Snap has not positioned the wearable as an alternative to bulky headsets that cut you off from your surroundings, or basic "AI glasses" that are little more than audio accessories. Instead, SPECS occupy a deliberate middle ground. Snap describes them as "more capable than AI glasses, more wearable than headsets, and fully standalone, with no puck or tether."
The glasses are crafted from Swiss TR90 polymer, come in two sizes—47 mm (132 grams) and 52 mm (136 grams)—and support removable prescription inserts.
The display is powered by Snap's proprietary liquid crystal on silicon technology, offering a 51-degree field of view and 16 million colours. That field of view is equivalent to a 24-inch desktop display for work, or up to a 115-inch home cinema screen at roughly 10 feet away.
The waveguide uses billions of nanostructures—more than 10,000 of which can fit on the tip of a single hair—to minimise visual distortion. The electrochromic lenses, built on technology similar to that used in Boeing 787 Dreamliner windows, shift from clear to tinted in 10 seconds.
Under the hood, two Snapdragon processors handle computer vision and Lenses independently, delivering a 7-millisecond motion-to-photon latency that makes digital objects feel physically grounded. Battery life stands at up to 4 hours of mixed use, with a charging case providing four additional charges, totalling up to 20 hours on the go.
Snap CEO and co-founder Evan Spiegel said at the launch: "SPECS are the beginning of a new era in computing.
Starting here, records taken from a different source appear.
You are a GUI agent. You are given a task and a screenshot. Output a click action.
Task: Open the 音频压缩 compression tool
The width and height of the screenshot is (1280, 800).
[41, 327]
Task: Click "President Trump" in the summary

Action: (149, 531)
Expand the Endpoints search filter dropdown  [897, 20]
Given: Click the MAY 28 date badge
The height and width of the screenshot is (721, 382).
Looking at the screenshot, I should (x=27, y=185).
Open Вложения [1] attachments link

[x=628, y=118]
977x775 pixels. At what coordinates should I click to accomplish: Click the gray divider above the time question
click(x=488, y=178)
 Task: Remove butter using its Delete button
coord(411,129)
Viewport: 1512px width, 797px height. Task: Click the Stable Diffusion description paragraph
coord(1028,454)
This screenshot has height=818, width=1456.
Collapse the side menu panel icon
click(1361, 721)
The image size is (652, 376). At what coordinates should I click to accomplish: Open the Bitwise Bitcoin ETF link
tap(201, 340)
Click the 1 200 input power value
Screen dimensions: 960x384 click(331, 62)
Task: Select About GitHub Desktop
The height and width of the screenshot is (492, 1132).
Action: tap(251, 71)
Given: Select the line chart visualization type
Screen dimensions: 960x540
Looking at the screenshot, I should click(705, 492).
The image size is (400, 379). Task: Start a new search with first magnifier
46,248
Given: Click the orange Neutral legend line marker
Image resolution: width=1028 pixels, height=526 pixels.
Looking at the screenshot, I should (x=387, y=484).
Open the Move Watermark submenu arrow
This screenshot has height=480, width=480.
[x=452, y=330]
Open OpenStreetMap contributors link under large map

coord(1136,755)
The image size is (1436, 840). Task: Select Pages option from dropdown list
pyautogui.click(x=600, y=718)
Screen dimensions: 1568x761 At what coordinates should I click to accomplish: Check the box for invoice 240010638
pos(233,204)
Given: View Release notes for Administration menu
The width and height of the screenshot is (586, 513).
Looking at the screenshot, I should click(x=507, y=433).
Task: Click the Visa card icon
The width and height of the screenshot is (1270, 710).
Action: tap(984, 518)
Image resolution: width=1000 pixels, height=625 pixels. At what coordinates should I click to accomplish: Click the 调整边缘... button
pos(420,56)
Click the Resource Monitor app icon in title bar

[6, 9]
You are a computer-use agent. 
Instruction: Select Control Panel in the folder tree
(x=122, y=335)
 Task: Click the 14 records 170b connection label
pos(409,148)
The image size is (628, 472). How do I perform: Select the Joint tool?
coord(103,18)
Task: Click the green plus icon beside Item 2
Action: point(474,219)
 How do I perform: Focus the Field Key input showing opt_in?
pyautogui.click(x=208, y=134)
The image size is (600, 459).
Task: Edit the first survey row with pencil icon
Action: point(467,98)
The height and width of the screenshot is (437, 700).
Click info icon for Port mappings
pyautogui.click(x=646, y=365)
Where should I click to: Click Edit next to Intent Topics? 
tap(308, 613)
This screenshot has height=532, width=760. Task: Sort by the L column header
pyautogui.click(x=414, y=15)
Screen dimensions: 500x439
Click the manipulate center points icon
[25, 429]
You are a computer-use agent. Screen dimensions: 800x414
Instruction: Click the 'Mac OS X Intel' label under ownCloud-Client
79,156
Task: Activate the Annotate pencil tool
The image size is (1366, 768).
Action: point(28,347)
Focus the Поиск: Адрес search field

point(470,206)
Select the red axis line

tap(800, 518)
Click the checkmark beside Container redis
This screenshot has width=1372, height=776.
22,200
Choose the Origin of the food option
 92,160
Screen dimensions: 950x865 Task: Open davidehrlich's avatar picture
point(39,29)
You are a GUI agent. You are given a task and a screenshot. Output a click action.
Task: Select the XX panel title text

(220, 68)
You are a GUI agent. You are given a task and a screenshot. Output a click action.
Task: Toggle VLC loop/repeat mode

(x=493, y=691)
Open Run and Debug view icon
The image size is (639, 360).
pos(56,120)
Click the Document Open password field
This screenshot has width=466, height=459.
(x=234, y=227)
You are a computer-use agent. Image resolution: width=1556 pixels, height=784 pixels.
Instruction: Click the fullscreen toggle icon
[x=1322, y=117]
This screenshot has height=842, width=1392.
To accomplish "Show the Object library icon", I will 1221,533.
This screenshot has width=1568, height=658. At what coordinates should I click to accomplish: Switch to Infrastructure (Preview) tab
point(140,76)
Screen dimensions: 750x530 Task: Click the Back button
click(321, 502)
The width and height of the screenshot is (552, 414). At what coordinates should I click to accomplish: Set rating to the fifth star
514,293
For decades, computers have asked us to look down, sit still, or step out of the moment. SPECS bring computing into the world around us."
For Indian users, 750 million of whom are Snapchat's largest single-country user base, there is no India launch date yet, with the initial rollout confined to the US, UK, and France. Snap has invested over a decade and more than 7,000 patents in AR technology to reach this moment.